**EXCERTO PARA LEITURA**
--
16/10/2015

Maria — Guerra

Foi por acaso que descobri que ainda lê. Achei que, por ver mal, por não ter memória recente quase nenhuma — na verdade, não tem memória imediata. Não que pergunte a mesma coisa muitas vezes seguidas, mas o mesmo ar de espanto, quando ouve a mesma coisa duas, três, dez vezes, denuncia que não fixa nada. Pode ser só falta de ouvido. Pode ser só desinteresse. Não quero saber, não por não querer, mas porque, eu própria, às vezes, tantas vezes... e, se há coisa que a vida me ensinou nos últimos tempos, é que não brigues com a genética; tens uma guerra perdida —, já não lia, despedida que havia feito de todos os clássicos, devoradora que foi de toda a literatura que eu conheço, e especialmente da que eu nunca ouvi falar. Levava-lhe revistas de mexericos, via-a folheá-las, tão bonito, tão bonita, a achar toda a gente bonita (só as pessoas bonitas acham toda a gente bonita), a pousar para o lado, aborrecida. Até que um dia apontou para umas letras muito pequeninas e disse: Olha, este diz que começou a fazer a barba aos 12 anos, e eu rebentei de orgulho.
--
Registos sobre a localização de elementos em ecrãs
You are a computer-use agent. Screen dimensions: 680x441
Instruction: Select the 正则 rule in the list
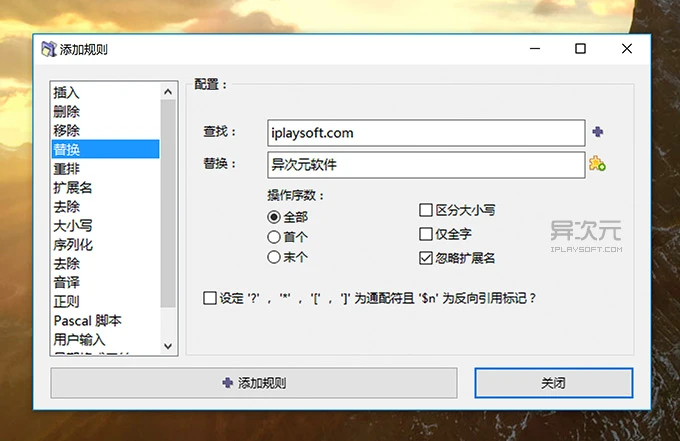pos(67,301)
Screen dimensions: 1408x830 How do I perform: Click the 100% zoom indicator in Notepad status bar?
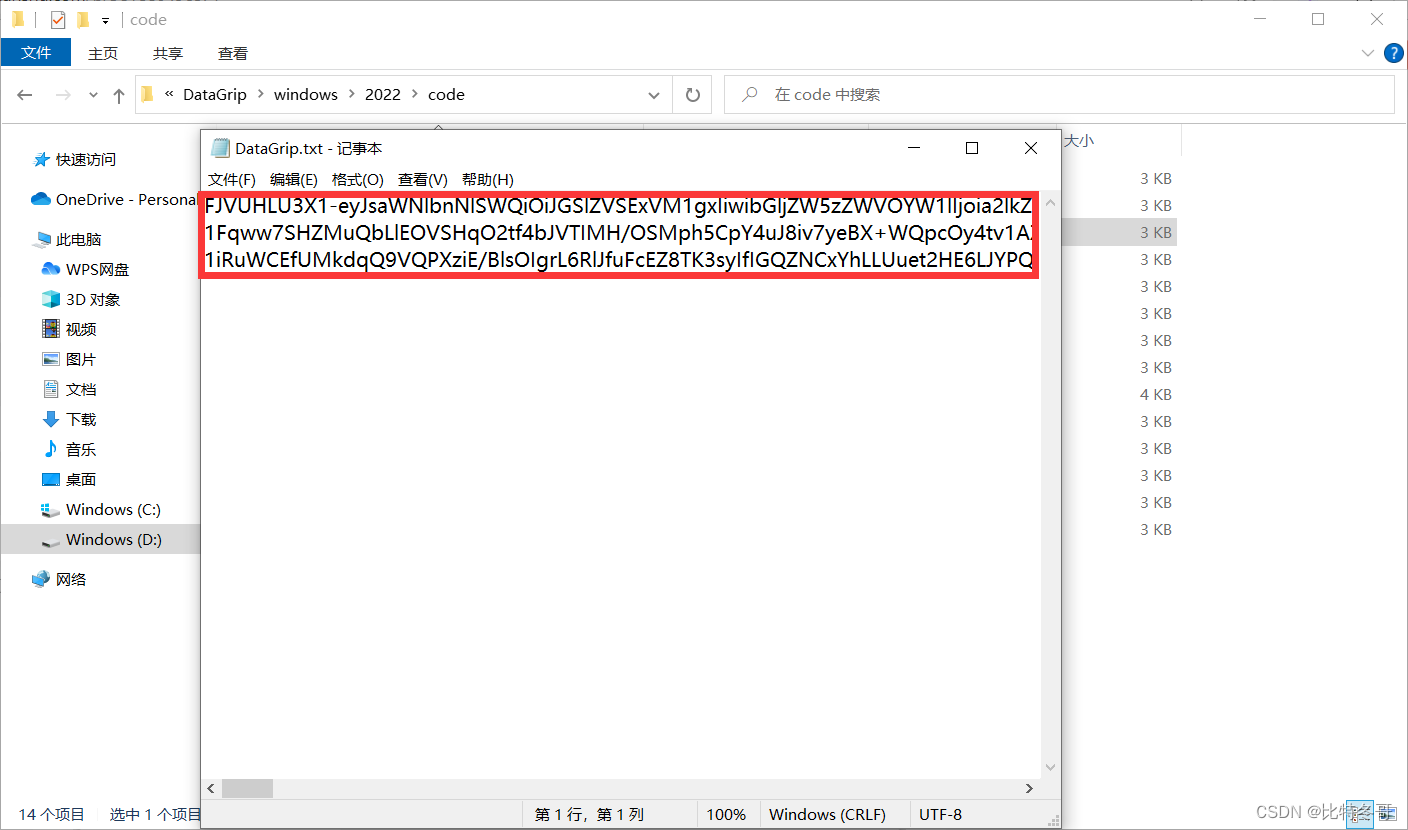tap(728, 814)
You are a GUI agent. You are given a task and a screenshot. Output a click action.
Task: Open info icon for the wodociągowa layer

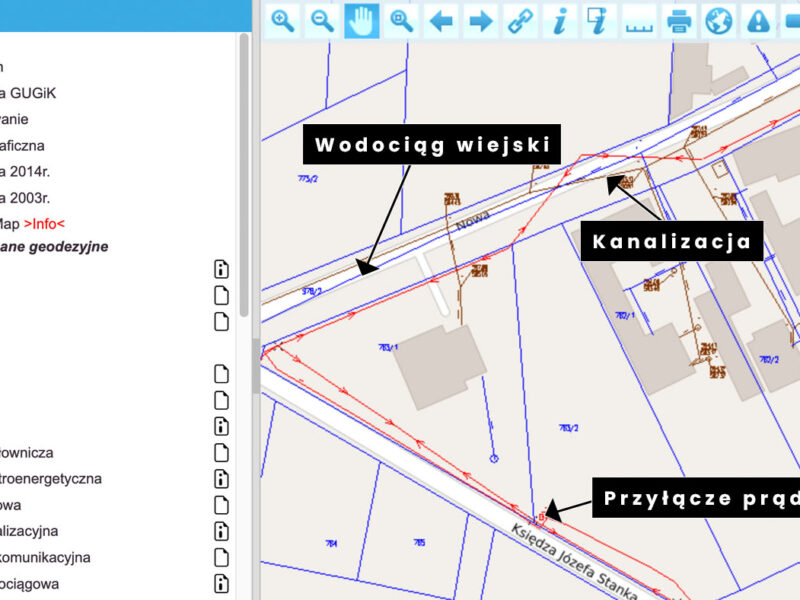coord(222,583)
--
**PROBLEMAS E TAREFAS**
a) No texto «Maria — Guerra», com que idade, segundo as letras muito pequeninas apontadas na revista, alguém começou a fazer a barba?
b) Copie integralmente todas as linhas da listagem, sem qualquer alteração, e omita as imagens.

**RESPOSTAS ÀS TAREFAS**
a) Aos 12 anos.

b)
You are a computer-use agent. Screen dimensions: 680x441
Instruction: Select the 正则 rule in the list
pos(67,301)
Screen dimensions: 1408x830 How do I perform: Click the 100% zoom indicator in Notepad status bar?
tap(728, 814)
You are a GUI agent. You are given a task and a screenshot. Output a click action.
Task: Open info icon for the wodociągowa layer

coord(222,583)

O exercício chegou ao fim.